*WHAT TO WORK ON:* Your response should consist of every line below, reproduced without alteration.
──────────────────────────────
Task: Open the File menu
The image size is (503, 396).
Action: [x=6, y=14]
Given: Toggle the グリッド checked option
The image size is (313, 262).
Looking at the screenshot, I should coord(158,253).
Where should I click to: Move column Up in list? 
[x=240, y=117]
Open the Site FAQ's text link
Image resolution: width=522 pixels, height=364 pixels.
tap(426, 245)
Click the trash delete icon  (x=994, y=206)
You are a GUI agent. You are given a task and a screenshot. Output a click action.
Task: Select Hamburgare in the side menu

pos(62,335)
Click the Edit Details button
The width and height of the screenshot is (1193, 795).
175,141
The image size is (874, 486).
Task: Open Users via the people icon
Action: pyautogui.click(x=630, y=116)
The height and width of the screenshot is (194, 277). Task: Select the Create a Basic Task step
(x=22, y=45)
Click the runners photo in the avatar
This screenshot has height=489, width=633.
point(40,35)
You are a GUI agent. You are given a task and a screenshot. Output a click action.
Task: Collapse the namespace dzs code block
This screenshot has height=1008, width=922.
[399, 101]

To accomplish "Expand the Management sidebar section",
──────────────────────────────
*EXERCISE OUTPUT:*
Task: Open the File menu
The image size is (503, 396).
Action: [x=6, y=14]
Given: Toggle the グリッド checked option
The image size is (313, 262).
Looking at the screenshot, I should coord(158,253).
Where should I click to: Move column Up in list? 
[x=240, y=117]
Open the Site FAQ's text link
Image resolution: width=522 pixels, height=364 pixels.
tap(426, 245)
Click the trash delete icon  (x=994, y=206)
You are a GUI agent. You are given a task and a screenshot. Output a click action.
Task: Select Hamburgare in the side menu

pos(62,335)
Click the Edit Details button
The width and height of the screenshot is (1193, 795).
175,141
The image size is (874, 486).
Task: Open Users via the people icon
Action: pyautogui.click(x=630, y=116)
The height and width of the screenshot is (194, 277). Task: Select the Create a Basic Task step
(x=22, y=45)
Click the runners photo in the avatar
This screenshot has height=489, width=633.
point(40,35)
You are a GUI agent. You are given a task and a screenshot. Output a click action.
Task: Collapse the namespace dzs code block
This screenshot has height=1008, width=922.
[399, 101]

To accomplish "Expand the Management sidebar section",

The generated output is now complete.